7.1     To the extent permitted by law, the Company will indemnify each Purchaser, its directors, officers, shareholders, employees, agents and affiliates, legal counsel for the Purchasers, and each person controlling such Purchaser within the meaning of the Securities Act, with respect to which registration, qualification or compliance of Registrable Securities has been effected pursuant to this Agreement, against any losses, claims, damages, liabilities or actions in respect thereof (collectively, “Damages”), arising out of or based on any untrue statement or alleged untrue statement of a material fact contained in a Registration Statement filed pursuant hereto, prospectus offering circular or other document, or any omission or alleged omission to state therein a material fact required to be stated therein or necessary to make the statements therein not misleading, or any violation or alleged violation by the Company of the Securities Act, the Securities Exchange Act of 1934, as amended (the “Exchange Act”), or any state securities laws or any rule or regulation promulgated under such laws and relating to action or inaction required of the Company in connection with any such registration, qualification or compliance; and the Company will pay each such Purchaser any legal and other expenses reasonably incurred by them in connection with investigating or defending any such claim, loss, damage, liability or action; provided, however, that the indemnity contained in this Section 7.1 shall not apply to: (i) amounts paid in settlement of any such Damages if settlement is effected without the consent of the Company (which consent shall not unreasonably be withheld); (ii) any such Damages arising out of or a based upon any untrue statement or omission based upon information furnished to the Company by such Purchaser and stated to be for use in connection with the offering of securities of the Company; or (iii) any such Damages arising out of or based upon such Purchaser’s failure to deliver a copy of the registration statement or prospectus or any amendments or supplements thereto.
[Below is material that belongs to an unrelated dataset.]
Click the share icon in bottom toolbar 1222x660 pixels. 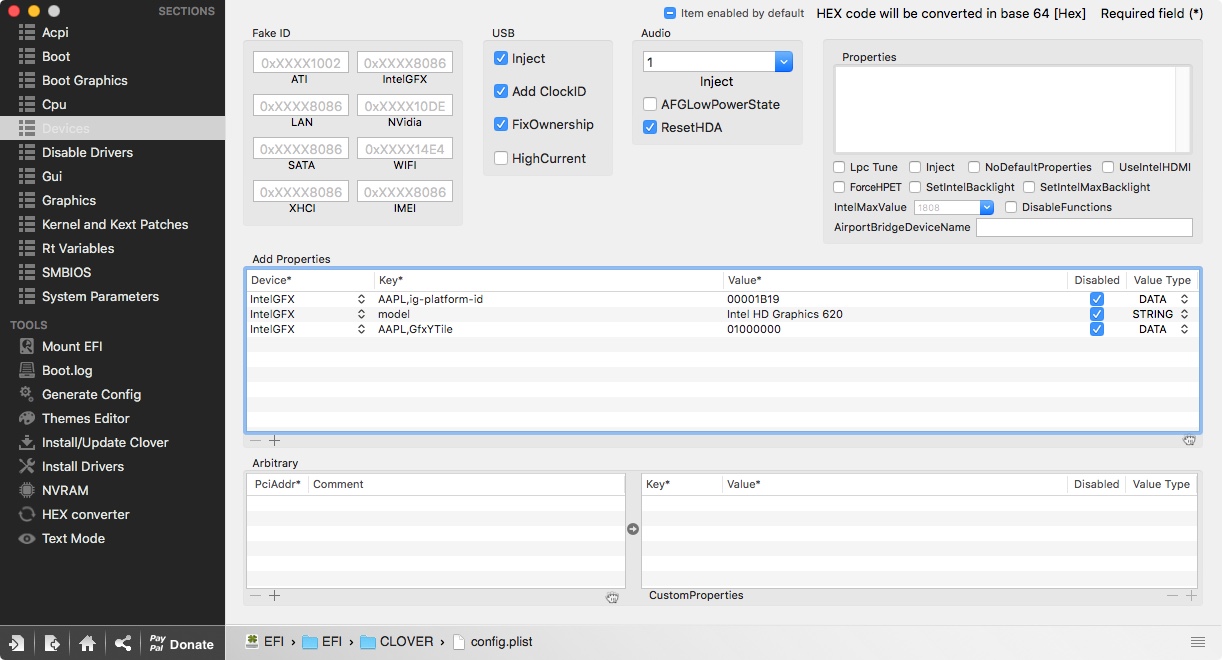point(122,643)
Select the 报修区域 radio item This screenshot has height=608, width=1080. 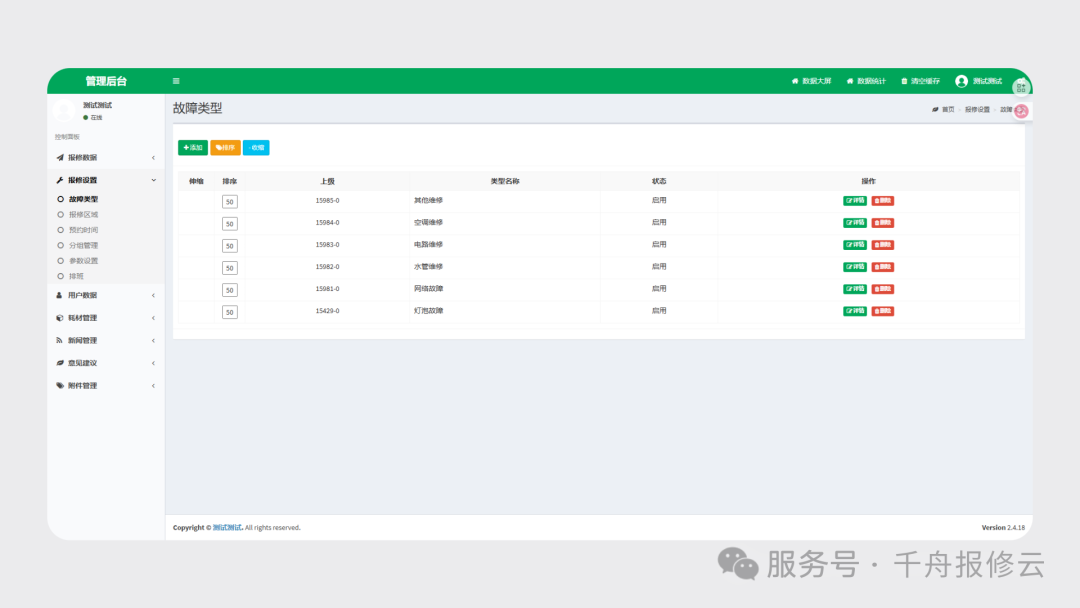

7.2     To the extent permitted by law, each Purchaser will, if Registrable Securities held by such Purchaser are included in the securities as to which such registration, qualification or compliance is being effected pursuant to this Agreement, indemnify the Company, each of its directors, officers, shareholders, employees, agents and affiliates, each legal counsel and independent accountant of the Company, each person who controls the Company within the meaning of the Securities Act, and each other such Purchaser, each of its directors, officers, shareholders, employees, agents and affiliates, legal counsel, and each person controlling such other Purchaser within the meaning of the Securities Act, against all Damages arising out of or based upon arising any untrue statement or alleged untrue statement of a material fact contained in a registration statement filed pursuant hereto, prospectus offering circular or other document, or any omission or alleged omission to state therein a material fact required to be stated therein or necessary to make the statements therein not misleading, or any violation or alleged violation by such Purchaser of the Securities Act, the Exchange Act, or any state securities laws or any rule or regulation promulgated under such laws and relating to action or inaction required of such Purchaser in connection with any such registration, qualification or compliance; and such Purchaser will pay the Company or such other Purchasers any legal and other expenses reasonably incurred by them in connection with investigating or defending any such claim, loss, damage, liability or action, in each case, to the extent, but only to the extent, that such untrue statement or alleged untrue statement or omission or alleged omission is made in such registration statement, prospectus, offering circular or other document in reliance on and in conformity with information furnished to the Company by such Purchaser and stated to be for use in connection with the offering of securities of the Company; provided, however, that the indemnity contained in this Section 7.2 shall not apply to amounts paid in settlement of any such Damages if settlement is effected without the consent of such Purchaser (which consent shall not unreasonably be withheld).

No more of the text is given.